La sera andai a cena dai miei, mio padre era rientrato dal suo viaggio e sembrava alquanto contento. Mia madre mi accolse come al solito tra baci e bacetti; a tavola discutemmo come al solito del più e del meno, anche se lei si accorse che non ero del mio solito umore e mi chiese – cosa c’è tesoro, hai un’aria così’ stralunata oggi? – ma, non feci in tempo a rispondere che mio padre replicò – non ti preoccupare cara, nella vita ci sono giorni di sole e giornate grigie, vedrai che domani tornerà ad essere raggiante come sempre la nostra piccola – . Preferii non continuare l’argomento e finsi un mal di testa.

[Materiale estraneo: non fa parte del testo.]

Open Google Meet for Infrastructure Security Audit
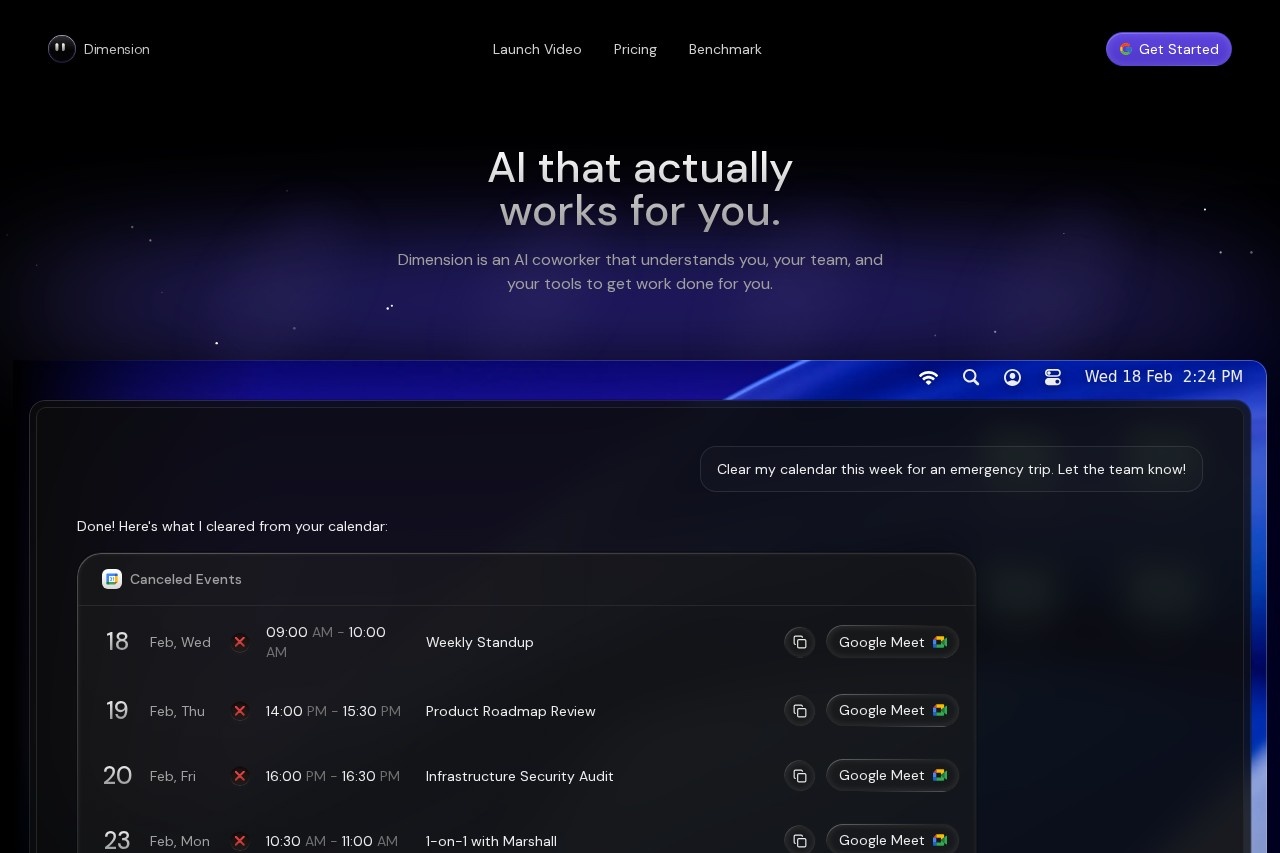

Terminata la cena, spossata da quanto accaduto la sera prima, dissi ai miei che preferivo andare a casa presto e così li salutai; nell’avviarmi verso la porta d’uscita, però, feci la terribile scoperta, subito un turbinio di ricordi mi avvolse: quella stretta possente, la sua barba, quel profumo così familiare e il tutto accompagnato dal suo incomprensibile silenzio. Mi sentii sprofondare in quel torbido inferno che a volte la vita ci riserva. La, vicino all’ingresso nella penombra del pesante portone in noce, c’era il tavolino in stile Vittoriano con sopra un bellissimo vaso di ceramica contenente un mazzo di rose, un mazzo di rose con la bordatura rosso scarlatto.